Tech Manufacturer To Begin Operating In Worcester

Tech

POCOMOKE — The Eastern Shore of Maryland is generally known for tourism and agriculture, but state and local officials met this week at Vorbeck Materials’ new location in Pocomoke to celebrate the expansion of technology, one of the area’s fastest growing industries.

“We have tourism, agriculture, small business and, you know what?” asked State Sen. Jim Mathias (D-38B). “We have a tech industry here.”

Gov. Martin O’Malley made similar comments this week at the Maryland Municipal League convention in response to Vorbeck opening a second location in Worcester County.

“It is exciting to see a cutting-edge, innovative company like Vorbeck creating high-quality manufacturing jobs on the Eastern Shore,” said O’Malley.

Headquartered in Jessup, Vorbeck specializes in and holds the exclusive license for “graphene,” a graphite-based nanomaterial that is only one atom thick that holds the potential to spark huge strides in several aspects of modern technology, from computers to cars and everything in-between.

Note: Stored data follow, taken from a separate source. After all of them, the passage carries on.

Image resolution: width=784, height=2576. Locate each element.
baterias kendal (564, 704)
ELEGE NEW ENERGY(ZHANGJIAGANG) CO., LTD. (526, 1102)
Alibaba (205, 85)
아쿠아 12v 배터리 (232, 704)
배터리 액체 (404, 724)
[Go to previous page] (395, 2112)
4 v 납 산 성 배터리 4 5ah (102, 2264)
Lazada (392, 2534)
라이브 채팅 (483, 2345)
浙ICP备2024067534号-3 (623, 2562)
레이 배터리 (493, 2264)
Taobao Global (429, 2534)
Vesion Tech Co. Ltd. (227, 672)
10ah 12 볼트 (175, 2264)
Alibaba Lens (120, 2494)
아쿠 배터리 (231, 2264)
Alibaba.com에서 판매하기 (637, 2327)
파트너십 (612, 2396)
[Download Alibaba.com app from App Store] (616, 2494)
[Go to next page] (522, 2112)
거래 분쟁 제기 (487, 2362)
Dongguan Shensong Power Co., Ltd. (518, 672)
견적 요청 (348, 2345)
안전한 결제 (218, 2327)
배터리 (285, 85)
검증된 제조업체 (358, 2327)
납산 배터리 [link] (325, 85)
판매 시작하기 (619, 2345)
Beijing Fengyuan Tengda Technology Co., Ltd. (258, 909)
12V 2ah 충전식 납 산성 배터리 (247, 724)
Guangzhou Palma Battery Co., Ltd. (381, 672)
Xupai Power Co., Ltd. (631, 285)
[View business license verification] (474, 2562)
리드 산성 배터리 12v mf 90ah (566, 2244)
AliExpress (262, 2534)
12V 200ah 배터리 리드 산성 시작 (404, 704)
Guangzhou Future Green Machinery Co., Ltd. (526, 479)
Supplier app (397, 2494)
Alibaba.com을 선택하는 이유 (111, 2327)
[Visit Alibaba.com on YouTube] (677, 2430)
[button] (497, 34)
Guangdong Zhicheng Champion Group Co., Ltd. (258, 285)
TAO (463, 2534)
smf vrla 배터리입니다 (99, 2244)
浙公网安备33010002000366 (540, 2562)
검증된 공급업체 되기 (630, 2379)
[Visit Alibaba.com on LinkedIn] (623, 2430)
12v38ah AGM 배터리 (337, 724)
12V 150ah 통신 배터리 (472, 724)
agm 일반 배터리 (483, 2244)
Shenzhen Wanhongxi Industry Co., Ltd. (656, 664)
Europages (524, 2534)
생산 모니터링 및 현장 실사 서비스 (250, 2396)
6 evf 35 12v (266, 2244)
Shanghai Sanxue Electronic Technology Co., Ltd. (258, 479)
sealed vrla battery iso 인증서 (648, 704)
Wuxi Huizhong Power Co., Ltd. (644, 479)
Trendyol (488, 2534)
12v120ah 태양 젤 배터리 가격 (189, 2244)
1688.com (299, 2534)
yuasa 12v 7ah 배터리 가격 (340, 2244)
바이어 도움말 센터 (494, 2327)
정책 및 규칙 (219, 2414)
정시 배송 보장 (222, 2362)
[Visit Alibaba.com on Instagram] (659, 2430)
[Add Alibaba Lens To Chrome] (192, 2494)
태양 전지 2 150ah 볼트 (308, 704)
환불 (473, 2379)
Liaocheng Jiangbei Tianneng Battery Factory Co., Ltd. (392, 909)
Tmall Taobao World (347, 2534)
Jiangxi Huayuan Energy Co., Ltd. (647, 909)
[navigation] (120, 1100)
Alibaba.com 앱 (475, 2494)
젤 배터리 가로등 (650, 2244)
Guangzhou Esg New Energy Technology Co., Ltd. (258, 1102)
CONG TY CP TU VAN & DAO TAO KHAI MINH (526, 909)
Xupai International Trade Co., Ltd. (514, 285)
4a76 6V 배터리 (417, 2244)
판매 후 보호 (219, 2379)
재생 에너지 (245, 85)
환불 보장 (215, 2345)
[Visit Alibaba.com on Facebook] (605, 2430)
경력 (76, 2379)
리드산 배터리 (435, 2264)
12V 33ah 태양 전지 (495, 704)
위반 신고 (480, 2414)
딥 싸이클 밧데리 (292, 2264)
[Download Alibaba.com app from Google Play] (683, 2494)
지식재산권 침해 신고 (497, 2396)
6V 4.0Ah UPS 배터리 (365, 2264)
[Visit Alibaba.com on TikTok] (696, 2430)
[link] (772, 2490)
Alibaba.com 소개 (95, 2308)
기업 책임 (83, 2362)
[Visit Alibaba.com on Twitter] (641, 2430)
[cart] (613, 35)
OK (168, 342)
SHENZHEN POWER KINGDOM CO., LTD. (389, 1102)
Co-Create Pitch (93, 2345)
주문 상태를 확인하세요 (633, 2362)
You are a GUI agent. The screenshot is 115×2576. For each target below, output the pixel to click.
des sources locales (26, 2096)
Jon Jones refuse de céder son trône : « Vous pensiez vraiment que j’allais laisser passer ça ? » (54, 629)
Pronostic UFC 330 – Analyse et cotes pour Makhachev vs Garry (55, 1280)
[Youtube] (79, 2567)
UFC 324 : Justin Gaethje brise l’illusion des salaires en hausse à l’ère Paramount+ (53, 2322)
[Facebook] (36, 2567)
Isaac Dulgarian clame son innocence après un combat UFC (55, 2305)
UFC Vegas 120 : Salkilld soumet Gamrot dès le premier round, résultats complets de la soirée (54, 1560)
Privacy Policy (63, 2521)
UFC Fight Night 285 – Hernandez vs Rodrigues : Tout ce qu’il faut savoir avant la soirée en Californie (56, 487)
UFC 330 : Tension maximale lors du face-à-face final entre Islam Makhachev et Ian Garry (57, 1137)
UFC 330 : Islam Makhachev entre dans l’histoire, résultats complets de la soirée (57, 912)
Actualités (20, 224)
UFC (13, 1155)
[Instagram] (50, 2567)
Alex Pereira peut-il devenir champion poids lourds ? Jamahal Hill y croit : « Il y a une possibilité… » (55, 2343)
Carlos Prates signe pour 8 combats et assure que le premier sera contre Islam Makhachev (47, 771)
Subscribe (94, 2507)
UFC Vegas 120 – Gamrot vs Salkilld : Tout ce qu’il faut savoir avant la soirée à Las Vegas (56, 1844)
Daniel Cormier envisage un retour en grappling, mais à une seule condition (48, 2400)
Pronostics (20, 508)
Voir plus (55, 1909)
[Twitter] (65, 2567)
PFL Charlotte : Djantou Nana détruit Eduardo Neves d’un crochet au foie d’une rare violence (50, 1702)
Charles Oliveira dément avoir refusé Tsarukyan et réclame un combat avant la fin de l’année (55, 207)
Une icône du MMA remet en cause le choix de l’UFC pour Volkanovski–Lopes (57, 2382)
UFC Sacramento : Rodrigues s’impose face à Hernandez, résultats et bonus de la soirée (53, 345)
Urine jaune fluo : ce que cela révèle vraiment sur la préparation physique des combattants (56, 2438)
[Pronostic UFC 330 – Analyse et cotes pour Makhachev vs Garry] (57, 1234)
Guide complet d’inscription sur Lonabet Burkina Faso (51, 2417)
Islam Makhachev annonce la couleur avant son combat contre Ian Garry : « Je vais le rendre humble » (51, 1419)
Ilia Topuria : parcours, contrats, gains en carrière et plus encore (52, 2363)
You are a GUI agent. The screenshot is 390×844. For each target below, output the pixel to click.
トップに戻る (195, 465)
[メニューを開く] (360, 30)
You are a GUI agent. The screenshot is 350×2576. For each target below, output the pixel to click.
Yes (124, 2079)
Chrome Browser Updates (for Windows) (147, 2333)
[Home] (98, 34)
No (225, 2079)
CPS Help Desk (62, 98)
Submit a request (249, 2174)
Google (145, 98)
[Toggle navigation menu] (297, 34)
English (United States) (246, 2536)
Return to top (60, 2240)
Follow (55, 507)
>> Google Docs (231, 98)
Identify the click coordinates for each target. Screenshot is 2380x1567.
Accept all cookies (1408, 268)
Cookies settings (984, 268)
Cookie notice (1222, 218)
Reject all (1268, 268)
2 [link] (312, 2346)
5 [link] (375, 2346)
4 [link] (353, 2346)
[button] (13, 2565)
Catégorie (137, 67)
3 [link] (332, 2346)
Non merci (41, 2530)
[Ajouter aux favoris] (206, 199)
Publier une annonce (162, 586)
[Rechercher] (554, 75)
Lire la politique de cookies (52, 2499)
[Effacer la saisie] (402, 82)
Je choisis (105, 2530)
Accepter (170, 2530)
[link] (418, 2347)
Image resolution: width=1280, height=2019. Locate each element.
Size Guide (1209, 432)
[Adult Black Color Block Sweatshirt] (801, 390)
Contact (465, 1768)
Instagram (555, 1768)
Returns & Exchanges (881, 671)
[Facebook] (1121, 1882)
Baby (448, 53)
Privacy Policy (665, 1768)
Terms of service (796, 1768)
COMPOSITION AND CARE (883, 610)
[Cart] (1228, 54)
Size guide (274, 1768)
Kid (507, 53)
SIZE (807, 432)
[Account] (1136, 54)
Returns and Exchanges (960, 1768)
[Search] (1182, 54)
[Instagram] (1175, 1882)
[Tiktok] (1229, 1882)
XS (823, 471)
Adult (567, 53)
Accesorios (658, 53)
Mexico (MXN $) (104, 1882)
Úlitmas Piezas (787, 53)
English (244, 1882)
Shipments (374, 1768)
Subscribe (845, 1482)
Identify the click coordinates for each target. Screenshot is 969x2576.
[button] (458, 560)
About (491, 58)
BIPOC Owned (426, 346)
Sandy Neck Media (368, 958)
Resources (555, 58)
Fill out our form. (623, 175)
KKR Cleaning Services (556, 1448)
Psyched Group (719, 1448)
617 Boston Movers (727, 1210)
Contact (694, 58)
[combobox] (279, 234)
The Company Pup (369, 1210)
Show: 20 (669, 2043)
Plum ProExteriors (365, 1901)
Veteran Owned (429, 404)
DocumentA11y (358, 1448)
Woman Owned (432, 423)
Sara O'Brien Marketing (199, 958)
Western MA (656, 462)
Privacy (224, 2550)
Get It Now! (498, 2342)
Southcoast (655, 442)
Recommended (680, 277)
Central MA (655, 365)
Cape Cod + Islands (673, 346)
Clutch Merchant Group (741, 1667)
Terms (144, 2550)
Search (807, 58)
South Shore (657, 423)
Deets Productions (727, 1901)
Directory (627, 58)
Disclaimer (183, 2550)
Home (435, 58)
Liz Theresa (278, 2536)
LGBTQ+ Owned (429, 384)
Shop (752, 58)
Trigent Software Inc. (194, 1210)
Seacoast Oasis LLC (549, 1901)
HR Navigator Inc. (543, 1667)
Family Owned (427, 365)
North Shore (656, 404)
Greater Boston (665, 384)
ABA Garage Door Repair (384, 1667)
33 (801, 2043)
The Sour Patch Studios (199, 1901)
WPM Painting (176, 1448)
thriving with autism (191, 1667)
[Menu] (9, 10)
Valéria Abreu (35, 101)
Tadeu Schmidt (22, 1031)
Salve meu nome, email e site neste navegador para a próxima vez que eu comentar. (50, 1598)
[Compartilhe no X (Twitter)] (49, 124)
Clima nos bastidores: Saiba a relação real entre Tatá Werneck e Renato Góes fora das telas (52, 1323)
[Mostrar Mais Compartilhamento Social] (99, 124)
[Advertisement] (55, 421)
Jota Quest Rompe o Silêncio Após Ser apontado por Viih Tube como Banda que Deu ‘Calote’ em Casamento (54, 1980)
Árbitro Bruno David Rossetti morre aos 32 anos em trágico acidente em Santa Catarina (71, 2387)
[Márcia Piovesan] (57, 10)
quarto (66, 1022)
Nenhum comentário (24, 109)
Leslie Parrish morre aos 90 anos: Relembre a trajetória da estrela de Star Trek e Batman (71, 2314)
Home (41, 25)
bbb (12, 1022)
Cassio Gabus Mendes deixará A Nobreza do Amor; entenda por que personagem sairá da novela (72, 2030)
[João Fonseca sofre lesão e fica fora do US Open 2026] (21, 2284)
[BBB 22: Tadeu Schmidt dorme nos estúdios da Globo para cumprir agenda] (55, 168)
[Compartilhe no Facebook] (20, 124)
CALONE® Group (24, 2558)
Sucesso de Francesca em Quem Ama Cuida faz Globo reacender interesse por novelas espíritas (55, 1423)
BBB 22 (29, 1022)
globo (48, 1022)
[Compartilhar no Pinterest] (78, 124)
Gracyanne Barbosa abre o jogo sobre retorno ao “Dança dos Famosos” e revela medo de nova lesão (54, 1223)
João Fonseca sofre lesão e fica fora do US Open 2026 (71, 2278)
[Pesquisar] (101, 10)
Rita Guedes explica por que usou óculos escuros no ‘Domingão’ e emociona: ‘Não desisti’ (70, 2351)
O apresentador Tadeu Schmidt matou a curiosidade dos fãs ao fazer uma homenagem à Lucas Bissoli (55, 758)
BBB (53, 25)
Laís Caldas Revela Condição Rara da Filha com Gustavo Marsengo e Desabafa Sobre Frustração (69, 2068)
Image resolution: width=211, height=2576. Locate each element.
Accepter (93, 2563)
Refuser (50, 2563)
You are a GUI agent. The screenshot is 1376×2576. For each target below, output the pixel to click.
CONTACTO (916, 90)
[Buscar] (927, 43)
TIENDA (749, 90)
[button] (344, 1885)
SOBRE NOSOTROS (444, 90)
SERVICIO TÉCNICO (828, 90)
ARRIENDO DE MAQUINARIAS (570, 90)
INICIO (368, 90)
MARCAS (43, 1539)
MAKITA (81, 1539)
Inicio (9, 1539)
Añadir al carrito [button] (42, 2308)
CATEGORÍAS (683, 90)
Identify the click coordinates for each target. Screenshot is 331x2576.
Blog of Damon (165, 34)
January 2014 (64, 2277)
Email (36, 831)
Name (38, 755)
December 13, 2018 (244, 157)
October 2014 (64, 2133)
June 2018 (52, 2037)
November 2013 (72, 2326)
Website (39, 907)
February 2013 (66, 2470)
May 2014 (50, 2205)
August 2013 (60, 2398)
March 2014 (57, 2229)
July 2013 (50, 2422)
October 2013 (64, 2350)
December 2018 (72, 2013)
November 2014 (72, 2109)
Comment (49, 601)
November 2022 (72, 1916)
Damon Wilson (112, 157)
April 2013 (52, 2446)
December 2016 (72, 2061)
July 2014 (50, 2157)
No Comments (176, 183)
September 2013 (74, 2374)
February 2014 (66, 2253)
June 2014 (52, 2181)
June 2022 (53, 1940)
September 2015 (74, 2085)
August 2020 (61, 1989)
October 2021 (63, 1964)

“There’s an incredible amount of excitement around the world regarding this material,” said Vorbeck Materials CEO John Lettow.

According to Lettow, graphene is “the strongest material yet measured” and has incredible potential for technology applications. In computer circuitry especially, Lettow revealed that graphene could make huge strides, possibly rivaling or replacing silicon due to its flexibility and durability.

“One thing we hope to do is create a new Silicon Valley here in Maryland,” he said.

At the new 42,000-square-foot Pocomoke location, which is located right next to Hardwire LLC, another booming technology enterprise, the expectation for Vorbeck is the creation of 25 jobs their first year and 50 jobs within the next three years. Even better, those jobs will be in the sought after Science, Technology, Engineering, and Mathematics (STEM) field.

“The addition of this innovative company, and make no mistake, they are garnering national and international attention for their technological advances is a key component in strengthening our community by securing skilled jobs for our workforce in the STEM field, making Worcester County, the State of Maryland and the nation overall viable entities on the world stage,” said Worcester County Commission President Bud Church.

Worcester County Director of Economic Development Bill Badger said he has never seen “a product like this Vorbeck product.”

Beyond the material, however cutting edge, Vorbeck’s move to Pocomoke was hailed as a continued sign that Maryland is finding its feet after the 2008 recession.

“The U.S. Chamber of Commerce recently ranked Maryland number one for entrepreneurship and innovation because of our commitment to high-tech industries and our willingness to invest in the talents, skills, education and innovation of our people. We are pleased that Vorbeck has chosen to expand in Maryland – a reflection of our state’s support for this growing high-tech industry and affirmation that we are a leader in the nation’s innovation economy,” he said.

State Secretary of Department of Business and Economic Development (DBED) Christian Johansson revealed that an 845-acre swath near downtown Pocomoke and including the new Vorbeck facility has recently received an Enterprise Zone designation, which should make it even more appealing to companies scouting for a new location.

“It’s something that is important as an attraction tool,” he said

The latest data by the State Department of Assessment and Taxation shows that businesses in the State’s Enterprise Zones received property tax credits totaling $38.1 million in fiscal year 2012, based on real property investments made by those businesses totaling more than $3 billion.

Maryland could also be giving Vorbeck a helping hand in the form of other tax credits and incentives like the One Maryland Tax Credit and the Job Creation Tax Credit. So far, the company has received $650,000 in enterprise equity from DBED.

Johansson acknowledged that running or starting a business has been tough in the recession, but was adamant that the climate in Maryland is getting stronger, thanks in large part to the state’s commitment to education and chart-topping public schools.

Vorbeck was named one of “America’s Next Top Energy Innovators” by the U.S. Department of Energy this month and the company was recognized by R&D Magazine for developing one of the 100 most significant scientific and technological products or advances of the year with graphene. With that level of praise and support from the scientific community, Vorbeck seems poised to make its mark on technology. And Lettow promised that if Vorbeck does well, Maryland will benefit.

“Maryland has been a terrific location for us to start and grow our business,” he said. “We are excited by this opportunity in Pocomoke City. Along with our headquarters in Howard County, we look forward to continued expansion and to creating new jobs in innovation and manufacturing in Maryland.”